Assignment »
Could you reproduce the passage below about tech and mainstream politics word for word, beginning at "Nigel Farage’s recent" and stopping after "radical, tech-driven future."?

Selected excerpt »
These ideas are no longer confined to obscure books or fringe tech summits, they’re entering mainstream politics.
Nigel Farage’s recent announcement to make Britain a “global crypto powerhouse” might sound like a typical macho Farage campaign stunt, but it’s part of a much bigger, increasingly influential transatlantic movement to radically reshape the relationship between technology, finance and the state. And one we need to watch.
Whatever governments can do, tech can do better, or so claims Balaji Srinivasan, Silicon Valley venture capitalist and serial tech entrepreneur. In 2023, speaking at a conference in Amsterdam, Srinivasan laid out his vision for a radical, tech-driven future.
“We start new companies like Google; we start new communities like Facebook; we start new currencies like Bitcoin and Ethereum; can we start new countries?” he asked.

Dataset »
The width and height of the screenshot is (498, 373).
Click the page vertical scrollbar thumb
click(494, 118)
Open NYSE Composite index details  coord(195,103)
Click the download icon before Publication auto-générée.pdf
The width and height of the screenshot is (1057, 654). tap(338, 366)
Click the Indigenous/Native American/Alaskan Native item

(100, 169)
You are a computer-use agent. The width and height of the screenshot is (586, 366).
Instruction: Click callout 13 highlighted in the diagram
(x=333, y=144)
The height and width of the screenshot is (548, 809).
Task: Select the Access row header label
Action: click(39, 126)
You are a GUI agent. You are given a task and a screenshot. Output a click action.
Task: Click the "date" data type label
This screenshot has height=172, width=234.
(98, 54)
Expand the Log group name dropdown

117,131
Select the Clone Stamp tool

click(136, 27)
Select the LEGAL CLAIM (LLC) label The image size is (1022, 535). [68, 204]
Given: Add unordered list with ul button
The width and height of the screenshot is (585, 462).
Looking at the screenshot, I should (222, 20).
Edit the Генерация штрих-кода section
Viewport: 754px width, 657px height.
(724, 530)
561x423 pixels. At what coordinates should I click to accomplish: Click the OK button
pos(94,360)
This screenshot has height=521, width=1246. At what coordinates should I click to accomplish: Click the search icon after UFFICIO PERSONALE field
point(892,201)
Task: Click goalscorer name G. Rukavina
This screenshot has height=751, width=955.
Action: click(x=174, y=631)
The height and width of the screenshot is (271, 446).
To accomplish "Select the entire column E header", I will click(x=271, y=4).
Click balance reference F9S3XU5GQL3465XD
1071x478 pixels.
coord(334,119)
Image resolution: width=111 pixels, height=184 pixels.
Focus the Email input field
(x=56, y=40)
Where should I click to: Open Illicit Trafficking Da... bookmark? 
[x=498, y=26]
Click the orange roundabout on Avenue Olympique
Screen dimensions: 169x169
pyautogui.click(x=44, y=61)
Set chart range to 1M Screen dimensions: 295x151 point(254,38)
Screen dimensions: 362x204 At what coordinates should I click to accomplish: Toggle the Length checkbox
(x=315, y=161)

Result of this exercise »
Nigel Farage’s recent announcement to make Britain a “global crypto powerhouse” might sound like a typical macho Farage campaign stunt, but it’s part of a much bigger, increasingly influential transatlantic movement to radically reshape the relationship between technology, finance and the state. And one we need to watch.
Whatever governments can do, tech can do better, or so claims Balaji Srinivasan, Silicon Valley venture capitalist and serial tech entrepreneur. In 2023, speaking at a conference in Amsterdam, Srinivasan laid out his vision for a radical, tech-driven future.